ACTION ITEM: Consider the listing below. Extract exactly the lines from the line containing "Click the 売却 sell button" to the line containing "You are a computer-use agent. 467x1568", both included.

INFORMATION SHOWN:
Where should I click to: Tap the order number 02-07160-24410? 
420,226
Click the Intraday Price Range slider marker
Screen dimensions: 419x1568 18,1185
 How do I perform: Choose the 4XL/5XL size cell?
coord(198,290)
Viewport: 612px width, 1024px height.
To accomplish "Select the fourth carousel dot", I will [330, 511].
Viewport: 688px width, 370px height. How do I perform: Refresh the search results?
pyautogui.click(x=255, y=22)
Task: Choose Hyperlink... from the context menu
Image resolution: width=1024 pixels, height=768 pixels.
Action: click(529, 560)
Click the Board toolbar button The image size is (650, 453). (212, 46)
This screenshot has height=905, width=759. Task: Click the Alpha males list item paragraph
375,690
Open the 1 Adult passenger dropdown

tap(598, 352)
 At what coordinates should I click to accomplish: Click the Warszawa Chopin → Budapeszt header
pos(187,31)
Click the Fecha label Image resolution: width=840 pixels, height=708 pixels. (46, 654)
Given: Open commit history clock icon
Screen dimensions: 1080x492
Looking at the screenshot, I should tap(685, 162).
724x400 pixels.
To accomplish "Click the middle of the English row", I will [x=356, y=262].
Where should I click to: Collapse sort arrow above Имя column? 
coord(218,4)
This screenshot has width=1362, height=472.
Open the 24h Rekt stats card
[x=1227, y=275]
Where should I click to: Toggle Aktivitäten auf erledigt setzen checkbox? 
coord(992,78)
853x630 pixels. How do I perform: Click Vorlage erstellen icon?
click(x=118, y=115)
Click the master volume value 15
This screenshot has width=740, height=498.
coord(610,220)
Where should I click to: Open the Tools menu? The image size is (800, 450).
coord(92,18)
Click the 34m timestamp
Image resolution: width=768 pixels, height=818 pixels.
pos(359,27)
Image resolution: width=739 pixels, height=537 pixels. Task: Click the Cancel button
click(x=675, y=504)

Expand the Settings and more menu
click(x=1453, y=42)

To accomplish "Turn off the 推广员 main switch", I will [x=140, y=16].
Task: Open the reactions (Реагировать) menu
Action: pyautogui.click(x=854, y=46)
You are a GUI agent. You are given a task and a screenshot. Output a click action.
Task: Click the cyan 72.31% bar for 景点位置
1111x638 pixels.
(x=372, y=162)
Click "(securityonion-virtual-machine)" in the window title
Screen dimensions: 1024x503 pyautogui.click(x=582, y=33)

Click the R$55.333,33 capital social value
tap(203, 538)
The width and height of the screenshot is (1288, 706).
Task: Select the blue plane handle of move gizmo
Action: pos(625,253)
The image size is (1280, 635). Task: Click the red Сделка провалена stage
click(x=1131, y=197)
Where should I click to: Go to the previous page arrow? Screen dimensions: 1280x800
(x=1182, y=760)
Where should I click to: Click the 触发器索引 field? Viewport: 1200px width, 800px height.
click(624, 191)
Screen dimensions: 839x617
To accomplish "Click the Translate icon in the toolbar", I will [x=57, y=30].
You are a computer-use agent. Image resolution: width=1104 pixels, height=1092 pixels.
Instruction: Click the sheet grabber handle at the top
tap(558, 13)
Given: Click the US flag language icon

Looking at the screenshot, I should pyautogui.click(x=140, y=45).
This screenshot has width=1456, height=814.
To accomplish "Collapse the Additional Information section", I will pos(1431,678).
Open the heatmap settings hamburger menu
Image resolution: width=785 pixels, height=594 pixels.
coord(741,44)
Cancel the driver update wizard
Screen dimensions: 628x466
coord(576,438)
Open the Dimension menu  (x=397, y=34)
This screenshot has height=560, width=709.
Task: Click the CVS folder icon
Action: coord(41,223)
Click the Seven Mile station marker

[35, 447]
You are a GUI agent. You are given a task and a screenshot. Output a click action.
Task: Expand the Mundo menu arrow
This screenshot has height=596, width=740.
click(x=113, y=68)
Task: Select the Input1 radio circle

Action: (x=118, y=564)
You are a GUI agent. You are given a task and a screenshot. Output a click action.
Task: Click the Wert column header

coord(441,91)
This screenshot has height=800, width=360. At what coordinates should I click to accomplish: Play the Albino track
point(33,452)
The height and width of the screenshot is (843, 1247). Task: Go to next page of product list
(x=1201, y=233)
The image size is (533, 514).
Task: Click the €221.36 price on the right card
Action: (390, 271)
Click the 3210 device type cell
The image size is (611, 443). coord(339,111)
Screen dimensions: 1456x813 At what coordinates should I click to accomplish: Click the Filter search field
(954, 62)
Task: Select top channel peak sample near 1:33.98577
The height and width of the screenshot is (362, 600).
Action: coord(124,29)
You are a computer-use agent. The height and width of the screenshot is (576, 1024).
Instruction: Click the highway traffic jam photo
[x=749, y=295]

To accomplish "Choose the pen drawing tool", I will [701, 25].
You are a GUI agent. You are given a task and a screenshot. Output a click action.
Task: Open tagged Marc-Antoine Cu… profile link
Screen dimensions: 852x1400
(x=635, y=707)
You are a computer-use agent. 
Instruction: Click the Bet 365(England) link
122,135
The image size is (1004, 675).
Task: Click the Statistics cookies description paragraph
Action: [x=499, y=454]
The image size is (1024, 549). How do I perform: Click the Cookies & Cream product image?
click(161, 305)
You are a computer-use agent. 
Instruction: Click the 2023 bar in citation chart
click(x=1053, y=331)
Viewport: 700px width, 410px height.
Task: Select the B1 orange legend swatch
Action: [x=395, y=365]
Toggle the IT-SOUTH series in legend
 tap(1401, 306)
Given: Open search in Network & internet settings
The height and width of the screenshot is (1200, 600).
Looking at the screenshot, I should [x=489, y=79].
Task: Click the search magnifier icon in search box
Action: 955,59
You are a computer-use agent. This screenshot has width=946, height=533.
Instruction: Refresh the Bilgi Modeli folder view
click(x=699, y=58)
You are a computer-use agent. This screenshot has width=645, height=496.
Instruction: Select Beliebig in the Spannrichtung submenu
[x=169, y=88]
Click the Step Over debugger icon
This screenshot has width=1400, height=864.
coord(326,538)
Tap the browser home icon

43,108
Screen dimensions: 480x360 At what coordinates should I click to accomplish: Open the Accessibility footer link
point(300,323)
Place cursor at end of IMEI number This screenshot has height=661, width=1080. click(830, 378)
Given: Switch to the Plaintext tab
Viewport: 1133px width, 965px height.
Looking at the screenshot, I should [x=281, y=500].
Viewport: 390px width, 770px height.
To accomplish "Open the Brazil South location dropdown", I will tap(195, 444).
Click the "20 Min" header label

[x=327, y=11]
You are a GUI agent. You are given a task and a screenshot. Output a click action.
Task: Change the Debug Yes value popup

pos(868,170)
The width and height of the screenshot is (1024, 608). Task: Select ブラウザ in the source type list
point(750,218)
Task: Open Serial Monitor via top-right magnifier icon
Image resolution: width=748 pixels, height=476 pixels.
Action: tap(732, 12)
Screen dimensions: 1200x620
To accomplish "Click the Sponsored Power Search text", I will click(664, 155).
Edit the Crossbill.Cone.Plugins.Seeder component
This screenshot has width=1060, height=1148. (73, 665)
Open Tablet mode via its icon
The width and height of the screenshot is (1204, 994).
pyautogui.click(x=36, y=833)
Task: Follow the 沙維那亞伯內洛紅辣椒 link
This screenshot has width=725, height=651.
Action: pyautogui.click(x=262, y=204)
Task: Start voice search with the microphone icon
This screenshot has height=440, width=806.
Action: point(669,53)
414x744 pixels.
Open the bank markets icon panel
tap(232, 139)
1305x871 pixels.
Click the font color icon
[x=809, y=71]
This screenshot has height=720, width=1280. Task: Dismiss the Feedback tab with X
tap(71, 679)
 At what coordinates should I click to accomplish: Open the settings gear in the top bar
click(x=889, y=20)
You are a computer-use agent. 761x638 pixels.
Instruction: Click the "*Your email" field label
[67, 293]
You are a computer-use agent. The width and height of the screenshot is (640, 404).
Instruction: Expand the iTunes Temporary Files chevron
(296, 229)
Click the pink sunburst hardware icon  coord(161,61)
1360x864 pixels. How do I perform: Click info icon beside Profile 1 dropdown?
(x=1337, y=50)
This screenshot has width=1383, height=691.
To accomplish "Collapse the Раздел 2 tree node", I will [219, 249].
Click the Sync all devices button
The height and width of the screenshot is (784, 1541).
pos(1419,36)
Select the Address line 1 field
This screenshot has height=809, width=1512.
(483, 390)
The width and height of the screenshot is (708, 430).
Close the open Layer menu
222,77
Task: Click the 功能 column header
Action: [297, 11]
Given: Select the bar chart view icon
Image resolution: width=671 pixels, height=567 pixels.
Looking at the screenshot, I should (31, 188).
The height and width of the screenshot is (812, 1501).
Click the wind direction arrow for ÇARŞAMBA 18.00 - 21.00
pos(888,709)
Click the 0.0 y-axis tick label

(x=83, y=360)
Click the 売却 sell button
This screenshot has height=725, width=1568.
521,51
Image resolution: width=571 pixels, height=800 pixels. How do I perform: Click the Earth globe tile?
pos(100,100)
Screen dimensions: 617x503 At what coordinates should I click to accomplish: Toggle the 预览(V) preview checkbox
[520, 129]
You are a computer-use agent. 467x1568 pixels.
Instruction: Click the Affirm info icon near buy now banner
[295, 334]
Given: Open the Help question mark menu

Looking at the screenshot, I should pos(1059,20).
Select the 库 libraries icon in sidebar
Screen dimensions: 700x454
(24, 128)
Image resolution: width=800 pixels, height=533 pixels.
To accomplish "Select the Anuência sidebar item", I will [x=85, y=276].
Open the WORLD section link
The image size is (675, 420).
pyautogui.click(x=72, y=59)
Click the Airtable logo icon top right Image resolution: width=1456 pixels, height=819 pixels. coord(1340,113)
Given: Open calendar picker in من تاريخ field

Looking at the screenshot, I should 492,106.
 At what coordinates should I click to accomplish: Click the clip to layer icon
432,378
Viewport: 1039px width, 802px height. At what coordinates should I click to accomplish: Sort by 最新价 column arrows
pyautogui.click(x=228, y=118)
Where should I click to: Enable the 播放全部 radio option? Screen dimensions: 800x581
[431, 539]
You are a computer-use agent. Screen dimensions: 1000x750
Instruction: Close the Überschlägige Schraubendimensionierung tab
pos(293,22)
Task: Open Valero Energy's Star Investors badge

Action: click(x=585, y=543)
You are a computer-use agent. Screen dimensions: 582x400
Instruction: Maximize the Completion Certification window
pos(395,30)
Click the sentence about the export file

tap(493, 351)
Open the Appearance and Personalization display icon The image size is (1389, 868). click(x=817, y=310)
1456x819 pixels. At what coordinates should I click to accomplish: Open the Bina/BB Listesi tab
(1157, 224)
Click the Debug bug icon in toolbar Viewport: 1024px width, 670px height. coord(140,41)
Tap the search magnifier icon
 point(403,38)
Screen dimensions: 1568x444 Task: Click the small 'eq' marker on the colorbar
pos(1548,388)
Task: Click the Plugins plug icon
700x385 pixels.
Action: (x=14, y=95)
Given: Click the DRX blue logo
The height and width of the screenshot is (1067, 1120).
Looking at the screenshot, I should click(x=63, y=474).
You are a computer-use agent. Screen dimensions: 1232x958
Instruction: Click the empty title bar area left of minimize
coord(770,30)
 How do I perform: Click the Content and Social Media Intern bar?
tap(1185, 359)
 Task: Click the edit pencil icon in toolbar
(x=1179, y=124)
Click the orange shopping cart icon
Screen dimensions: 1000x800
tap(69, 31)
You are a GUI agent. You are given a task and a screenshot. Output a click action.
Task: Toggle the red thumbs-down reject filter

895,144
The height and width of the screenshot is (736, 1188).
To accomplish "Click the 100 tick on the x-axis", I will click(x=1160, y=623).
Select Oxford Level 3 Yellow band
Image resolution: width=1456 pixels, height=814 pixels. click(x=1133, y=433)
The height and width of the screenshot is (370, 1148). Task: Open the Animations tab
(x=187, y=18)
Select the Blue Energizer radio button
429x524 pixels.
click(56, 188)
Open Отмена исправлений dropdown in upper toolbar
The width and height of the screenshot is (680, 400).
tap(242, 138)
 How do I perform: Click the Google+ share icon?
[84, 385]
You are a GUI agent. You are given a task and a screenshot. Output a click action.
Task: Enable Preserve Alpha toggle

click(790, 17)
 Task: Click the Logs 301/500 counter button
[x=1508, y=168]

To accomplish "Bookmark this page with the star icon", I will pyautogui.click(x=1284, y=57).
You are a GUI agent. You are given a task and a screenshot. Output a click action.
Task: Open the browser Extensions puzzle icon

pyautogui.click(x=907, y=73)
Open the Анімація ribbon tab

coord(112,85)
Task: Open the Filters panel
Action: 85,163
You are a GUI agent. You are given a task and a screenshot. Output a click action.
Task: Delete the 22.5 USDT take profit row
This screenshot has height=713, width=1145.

ANSWER SPACE:
Click the 売却 sell button
This screenshot has height=725, width=1568.
521,51
Image resolution: width=571 pixels, height=800 pixels. How do I perform: Click the Earth globe tile?
pos(100,100)
Screen dimensions: 617x503 At what coordinates should I click to accomplish: Toggle the 预览(V) preview checkbox
[520, 129]
You are a computer-use agent. 467x1568 pixels.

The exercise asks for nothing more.